Gut microbiota-derived metabolites, such as short-chain fatty acids (SCFAs) have vasodilator properties in animal and human ex vivo arteries. However, the role of the gut microbiota and SCFAs in arterial stiffness in humans is still unclear. Here we aimed to determine associations between the gut microbiome, SCFA and their G-protein coupled sensing receptors (GPCRs) in relation to human arterial stiffness.

METHODS

Ambulatory arterial stiffness index (AASI) was determined from ambulatory blood pressure (BP) monitoring in 69 participants from regional and metropolitan regions in Australia (55.1% women; mean, 59.8± SD, 7.26 years of age). The gut microbiome was determined by 16S rRNA sequencing, SCFA levels by gas chromatography, and GPCR expression in circulating immune cells by real-time PCR.

RESULTS

There was no association between metrics of bacterial α and β diversity and AASI or AASI quartiles in men and women. We identified two main bacteria taxa that were associated with AASI quartiles: Lactobacillus spp. was only present in the lowest quartile, while Clostridium spp. was present in all quartiles but the lowest.
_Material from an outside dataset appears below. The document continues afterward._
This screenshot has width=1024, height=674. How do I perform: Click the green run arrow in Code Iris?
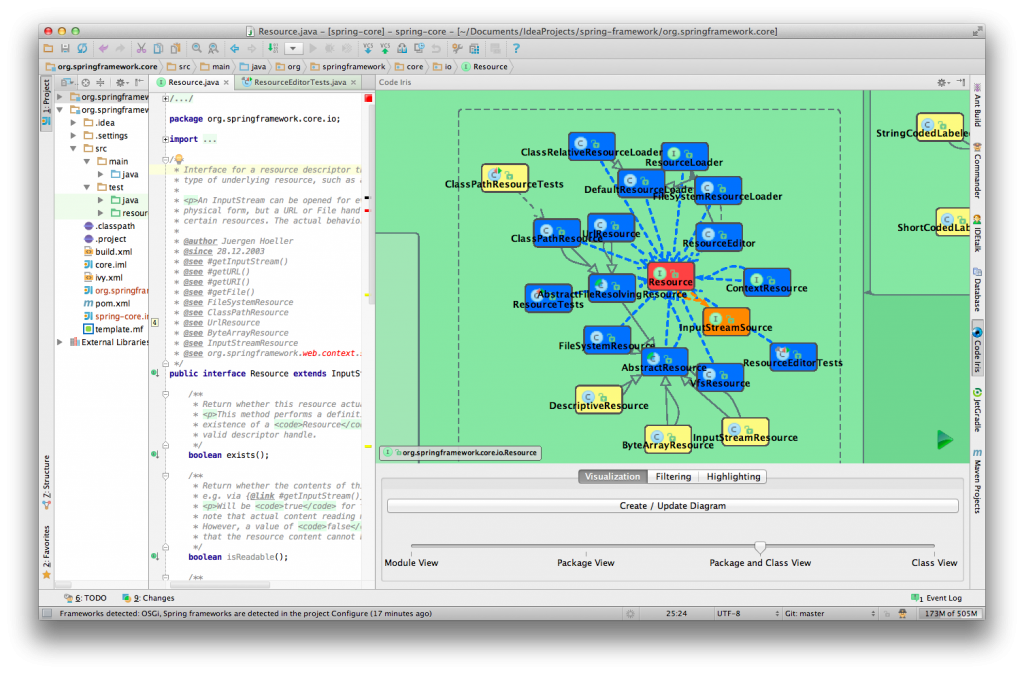point(946,438)
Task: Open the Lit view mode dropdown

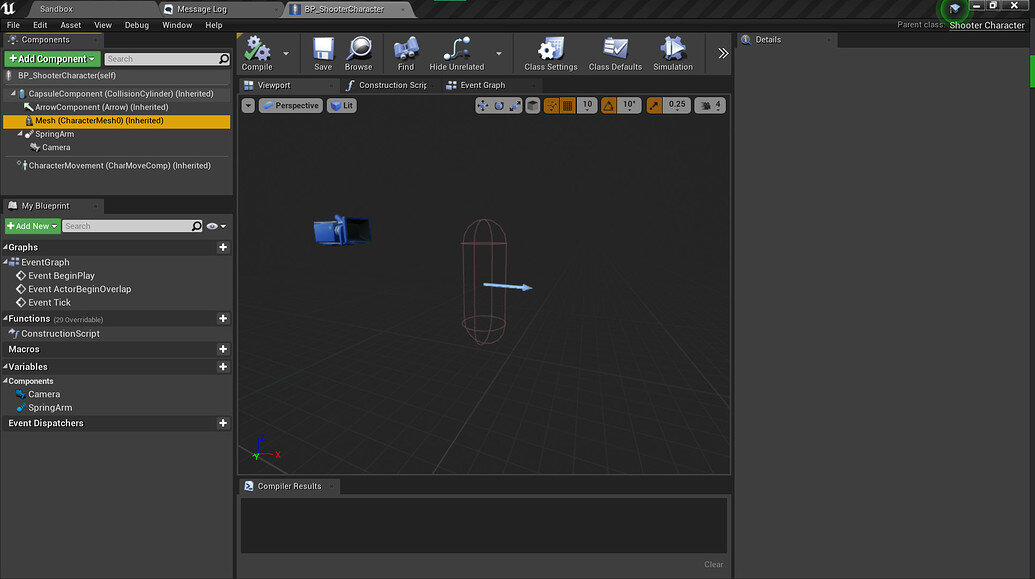Action: click(x=342, y=104)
AASI was positively associated with higher levels of plasma, but not faecal, butyrate. Finally, we identified that the expression of GPR43 (FFAR2) and GPR41 (FFAR3) in circulating immune cells were negatively associated with AASI.

CONCLUSIONS

Our results suggest that arterial stiffness is associated with lower levels of the metabolite-sensing receptors GPR41/GPR43 in humans, blunting its response to BP-lowering metabolites such as butyrate. The role of Lactobacillus spp. and Clostridium spp., as well as butyrate-sensing receptors GPR41/GPR43, in human arterial stiffness needs to be determined.